To: Martin Duerst <duerst@w3.org>
Subject: Re: [idn] An ignorant question about TC<-> SC
From: John C Klensin <klensin@jck.com>
Date: Fri, 26 Oct 2001 06:37:54 -0400
cc: idn@ops.ietf.org
Martin,

For better or worse, your explanation and history is somewhat
revisionist.   While I believe the UTC has done an outstanding
job in more recent years to try to clean things up and
generalize them --in the directions you suggest-- my strong
recollection of the battles over "UCS" and what became 10646
follows.   NOTE: most of the WG may not want (or need) to read
this.  It goes over ground that we've been over before, and I am
writing this primarily in the hope that we can avoid cycling
through it again, in pieces.  The conclusion is that
Unicode/10646 is what we have today, and what we are stuck with,
and that arguments about history and design criteria are largely
pointless.

For those who want the history, at least as I remember it, read
on...

The original UCS effort, leading to what was known as 10646 
DIS-1, was focused on an effort whose criteria included a strong
focus on comparability and generalized applications use.  That
effort included a rather extensive liaison/ requirements
statement from the then-ISO TC97 subcommittee on programming
languages to the then TC97 SC2 that was accepted by SC2.  That
statement of requirements asked for a UCS that contained many of
the properties that we've discovered in the last few years would
be really helpful if they were present in Unicode, but aren't
there.  For example, there was to be no mixing of precomposed
characters and those that were built up as a sequence of code
points, using either non-spacing or overstrike ideas.   And
there was to be no overlaying of characters that looked alike
but were different.   

This is obviously the dream of someone doing string comparisons
and report-writing (which programming language people do, or
did, very often), since every character image seen on a page
would represent exactly the same string length in a computer,
i.e., 
  length-in-visual-units (string) =
      length-in-character-units (string)
always.

And, e.g., what I see as the hardest part of the TC <-> SC
problem would not have existed, aince there would have been no
confusion between, e.g., a Chinese character and a
similar-looking Korean or Japanese one.

The result, coming into the DIS-1 vote, did not completely meet
those critera (for example, it did contain provision for
overlaying glyphs), although it was arguably close to it.  It
was also large (requiring four octets) and, in some ways, fairly
unwieldy.  And, of course, by virtue of not having overlaying,
transposition from written text in an unknown language into a
coded character set representation was a far worse problem than
the one we struggle with today.  And, if I recall, the draft
hadn't preserved contingency and ordering of important and
frequently used existing character sets as block subsets.

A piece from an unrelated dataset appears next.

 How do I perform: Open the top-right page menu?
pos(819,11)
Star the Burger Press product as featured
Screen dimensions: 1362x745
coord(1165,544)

In the ISO ballot resolution process, supposedly to handle some
negative votes against DIS-1, the then-complete proposal was
replaced, as an editorial substitution, with the then-current
version of Unicode.  Doing it as an editorial substitution
prevented any further review by interests within most (or any?)
of the ISO Member Bodies, nor was it possible for the other
subcommittees who had stated requirement to SC2 to comment on
the new version.  

The Unicode standard of that time had come out of a consortium
of, essentially, printer manufacturers.  Their primary design
criteria apparently included preservation of existing and
heavily-used character sets as proper block subsets (to avoid
having to change ROMs); keeping to a minimum number of octets
per character, especially [then] frequently-used characters
(memory was expensive and printer memory (and "board real
estate") was even more expensive than computer memory); and, to
the extent that they didn't conflict with the above, "if they
look alike, they are alike" and "if it is possible to think of
it as a font difference, it is" rules.  And, using those rules,
they assumed that 16 bits would be enough, forever.

At this late date, the most reaaonable thing that can be said
about the different between the approaches represented by
Unicode and 10646 DIS-1 is that they started from different
criteria and made the tradeoffs differently.  Which approach is
"better" depends on where one starts and what one considers most
important.   And both represent compromises with their original
criteria, due to conflicts among their requirements, so neither
was (or would have been) completely consistent internally.

Any complex, international, character set effort that started
more or less from scratch would face similar tradeoffs, e.g.:

	* preservation of the properties and locality of
	existing, heavily-used character sets versus optimality
	for, e.g., collation (for example, in a mixed case
	language in which both cases are expected to be used
	regularly, it would be much more convenient to have the
	characters arranged as 
          {Upper1, Lower1, Upper2,	Lower2, ... }
	rather than
	  {Upper1, Upper2, ..., Lower1, Lower2, ... }

	* Accurate transcription from a printed form, especially
	in an unknown language, into the coded character set
	versus keeping languages distinct or scripts together.
	
	* String comparisons versus the compactness of a
	character set
	
	* Overall size versus avoiding "unification".

and so on.  

And, in my personal opinion (then and now) the Unicode designers
were a little naive about the number of characters which a UCS
would ulimately need to accomodate and were a little too biased
in their thinking by their then-existing market.  That market
was mostly North American and Western European, their deployed
products were primarily deployed in those markets, and backward
compatibility with existing devices and thinking probably
impacted optimization decisions about the character set's
organization.   But, as I said at the beginning, times have
changed -- the current UTC is clearly trying to work around the
design limitations imposed by that starting point.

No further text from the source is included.